Written request
Reproduce each of the following items word for word.

Records supplied
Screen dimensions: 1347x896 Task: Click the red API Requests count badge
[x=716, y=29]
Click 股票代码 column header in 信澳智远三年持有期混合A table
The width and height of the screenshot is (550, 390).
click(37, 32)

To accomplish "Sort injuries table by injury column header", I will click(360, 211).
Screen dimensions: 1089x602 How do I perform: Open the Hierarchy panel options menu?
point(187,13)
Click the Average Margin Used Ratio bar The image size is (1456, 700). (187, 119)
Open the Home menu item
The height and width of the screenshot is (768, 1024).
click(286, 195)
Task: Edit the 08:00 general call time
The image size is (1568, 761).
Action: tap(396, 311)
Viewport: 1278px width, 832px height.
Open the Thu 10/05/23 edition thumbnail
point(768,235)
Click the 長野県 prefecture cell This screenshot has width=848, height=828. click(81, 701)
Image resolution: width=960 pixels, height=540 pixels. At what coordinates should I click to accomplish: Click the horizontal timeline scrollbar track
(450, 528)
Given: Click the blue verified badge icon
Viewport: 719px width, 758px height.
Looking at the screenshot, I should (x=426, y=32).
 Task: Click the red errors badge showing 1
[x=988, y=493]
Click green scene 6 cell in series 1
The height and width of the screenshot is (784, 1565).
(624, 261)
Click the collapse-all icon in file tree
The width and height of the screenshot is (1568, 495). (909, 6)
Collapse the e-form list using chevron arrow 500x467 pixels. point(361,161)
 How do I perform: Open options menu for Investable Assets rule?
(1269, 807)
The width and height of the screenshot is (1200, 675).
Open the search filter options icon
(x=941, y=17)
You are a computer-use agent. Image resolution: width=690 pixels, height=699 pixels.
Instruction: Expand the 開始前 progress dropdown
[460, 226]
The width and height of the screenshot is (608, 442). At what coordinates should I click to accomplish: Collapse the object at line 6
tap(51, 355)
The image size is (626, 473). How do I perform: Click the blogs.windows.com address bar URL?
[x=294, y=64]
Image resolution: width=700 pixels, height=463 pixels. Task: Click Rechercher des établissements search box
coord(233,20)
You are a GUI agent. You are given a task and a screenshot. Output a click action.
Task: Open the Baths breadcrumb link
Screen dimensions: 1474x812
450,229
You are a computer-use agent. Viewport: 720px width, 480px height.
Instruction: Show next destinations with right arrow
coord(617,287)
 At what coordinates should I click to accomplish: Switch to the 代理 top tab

Result for this task
Screen dimensions: 1347x896 Task: Click the red API Requests count badge
[x=716, y=29]
Click 股票代码 column header in 信澳智远三年持有期混合A table
The width and height of the screenshot is (550, 390).
click(37, 32)

To accomplish "Sort injuries table by injury column header", I will click(360, 211).
Screen dimensions: 1089x602 How do I perform: Open the Hierarchy panel options menu?
point(187,13)
Click the Average Margin Used Ratio bar The image size is (1456, 700). (187, 119)
Open the Home menu item
The height and width of the screenshot is (768, 1024).
click(286, 195)
Task: Edit the 08:00 general call time
The image size is (1568, 761).
Action: tap(396, 311)
Viewport: 1278px width, 832px height.
Open the Thu 10/05/23 edition thumbnail
point(768,235)
Click the 長野県 prefecture cell This screenshot has width=848, height=828. click(81, 701)
Image resolution: width=960 pixels, height=540 pixels. At what coordinates should I click to accomplish: Click the horizontal timeline scrollbar track
(450, 528)
Given: Click the blue verified badge icon
Viewport: 719px width, 758px height.
Looking at the screenshot, I should (x=426, y=32).
 Task: Click the red errors badge showing 1
[x=988, y=493]
Click green scene 6 cell in series 1
The height and width of the screenshot is (784, 1565).
(624, 261)
Click the collapse-all icon in file tree
The width and height of the screenshot is (1568, 495). (909, 6)
Collapse the e-form list using chevron arrow 500x467 pixels. point(361,161)
 How do I perform: Open options menu for Investable Assets rule?
(1269, 807)
The width and height of the screenshot is (1200, 675).
Open the search filter options icon
(x=941, y=17)
You are a computer-use agent. Image resolution: width=690 pixels, height=699 pixels.
Instruction: Expand the 開始前 progress dropdown
[460, 226]
The width and height of the screenshot is (608, 442). At what coordinates should I click to accomplish: Collapse the object at line 6
tap(51, 355)
The image size is (626, 473). How do I perform: Click the blogs.windows.com address bar URL?
[x=294, y=64]
Image resolution: width=700 pixels, height=463 pixels. Task: Click Rechercher des établissements search box
coord(233,20)
You are a GUI agent. You are given a task and a screenshot. Output a click action.
Task: Open the Baths breadcrumb link
Screen dimensions: 1474x812
450,229
You are a computer-use agent. Viewport: 720px width, 480px height.
Instruction: Show next destinations with right arrow
coord(617,287)
 At what coordinates should I click to accomplish: Switch to the 代理 top tab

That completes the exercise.